After classes in the academy, while wearing a cadet gray shirt and navy blue pants, he would ride the uptown number 6 train on the Lexington Avenue subway to 86th Street; to their one-bedroom apartment on 129 East 86th Street, #3C. Usually, they would make love and then go out to eat afterward. They almost always went to Antonucci's restaurant between Lexington and Third Avenue. They both loved Italian food and ordered lasagna. Upon graduation from the academy, he was assigned to the 14th Transit Bureau precinct, which covered 14th Street and Lexington Ave up to 125th Street and Lexington Avenue; East Harlem, a ghetto ripe with decay and violence. It was those rookie years in the 14th Transit Bureau precinct that destroyed his marriage.

Many cops were content to do their eight-hour shift and go home. Then there were the active ones, the cops who lived for the job—the N.Y.P.D lifers always searching for collars and summonses. Dansky was that kind of cop, a lifer. As his arrest record kept growing, so did the amount of time he had to spend in court. As a young cop, he and Sandy were spending less and less time together; the inevitable outcome of a cop's job; giving more to the city than to their marriage.

The 14th Transit Bureau cops hung out after work at O'Hanlon's Bar, a well-known Irish pub on 349 East 14th Street in Manhattan. After a tour from four to twelve, the cops would go to O'Hanlon's to release stress. Their time together hanging out would last until four in the morning. The rookies would often tag along with the old-timer cops to O'Hanlon's just so they could listen to angry, cynical men recite epic tales and legends of the job.

In the early 1970s Bill Dansky, who was one of those rookies, hung onto every word of some of the old-timers and started drinking scotch with them to fit in.

Sandy Berger was alone most of the time now. She kept herself busy with school and working as a speech therapist. She told herself that Bill's beginning years on the job would be the hardest, practically enslaving him. It would wear off in time and they would settle into the normal routine.

But on May 23, 1973, Dansky was on a tour from four to twelve and doing some solo patrolling in Bowery on the J line inside the subway station. It was now 5 p.m. and he wanted to take a ten-minute break to get money from the bank upstairs. Officer Dansky exited the subway station and into Bowery Savings Bank to take out money from the ATM. As he was completing his transaction, he heard a scream inside the bank. When Officer Dansky entered the bank, he walked into a robbery in progress. An unmasked black male pointed a Smith & Wesson silver revolver at the teller. "This is a hold-up," he screamed. "Give me all your money."

The teller panicked and gave the robber $10,000 in a black duffel bag.

Officer Dansky inconspicuously walked into the bank with his revolver in hand at chest level. As the robber tried to flee from the bank, he shouted, "Police. Don't move. Drop your gun. Put your hands up, wiggle your fingers, turn around, and put your hands behind your back. Do it now or I'll blow you away."
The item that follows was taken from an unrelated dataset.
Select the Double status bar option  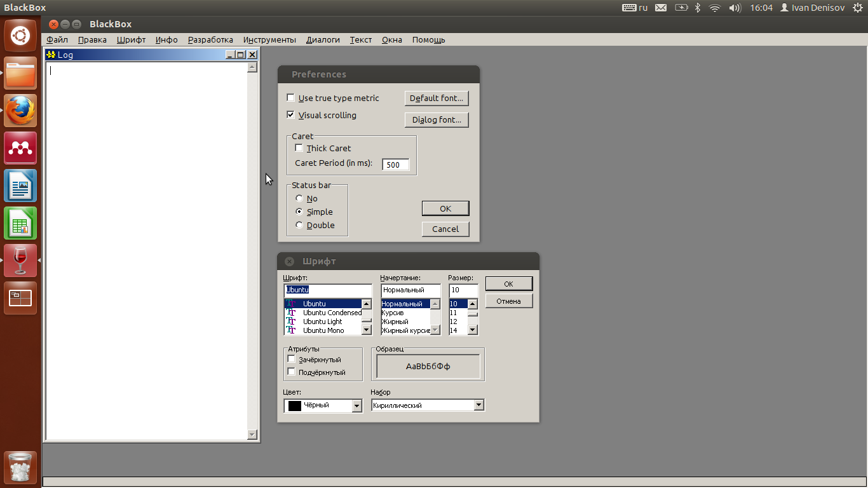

The perpetrator dropped his weapon and did as he was instructed. As Dansky approached the robber with his weapon pointed at him, he rear-cuffed the man. Dansky then called in a10-13, an emergency, officer in need of assistance. Officer Maria Orozco and Officer Robert Welch, two anticrime plainclothes cops, and transit supervisor Sergeant Paul Camuto and his partner Officer Mike Burns all responded to the scene.
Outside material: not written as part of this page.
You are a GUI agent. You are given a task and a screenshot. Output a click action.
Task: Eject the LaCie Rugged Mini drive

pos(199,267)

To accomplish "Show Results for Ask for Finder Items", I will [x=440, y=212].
Officer Orozco, the ranking officer at the scene, took the felon and Dansky to the 14th Transit Bureau jail cell. The three other officers who arrived at the scene joined them.

"Great collar, rookie," Sergeant Camuto said.
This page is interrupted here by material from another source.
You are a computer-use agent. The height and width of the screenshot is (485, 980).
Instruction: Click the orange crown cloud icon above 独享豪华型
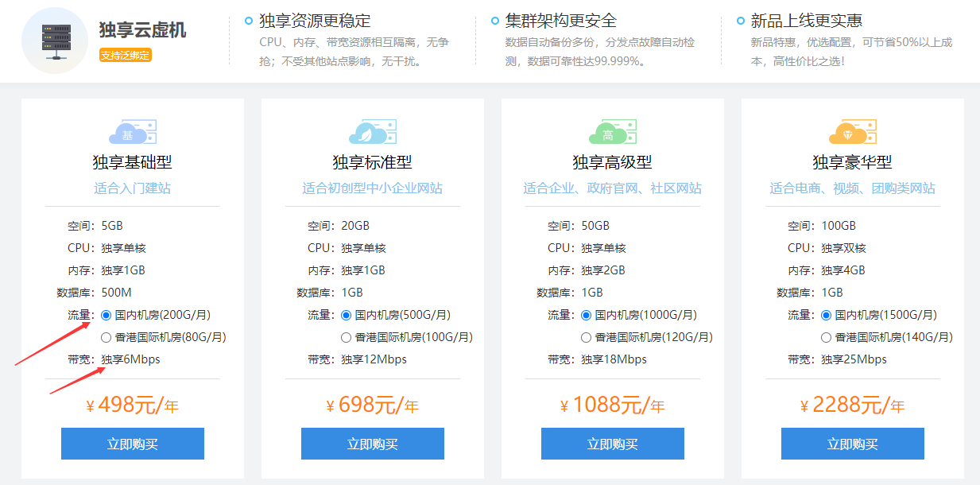852,132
As Dansky went inside with his arrest, he handed his unloaded revolver to the assistant desk officer, Sullivan Soprano. Officer Bill Dansky then searched and frisked the felon. He then took the man's personal property and the weapon he used to commit the robbery along with six bullets and put them inside separate crime evidence plastic envelopes and sealed them all to be used as evidence in court.

"Take off your shoelaces and your belt," Officer Dansky said to the perpetrator who then did as he was told.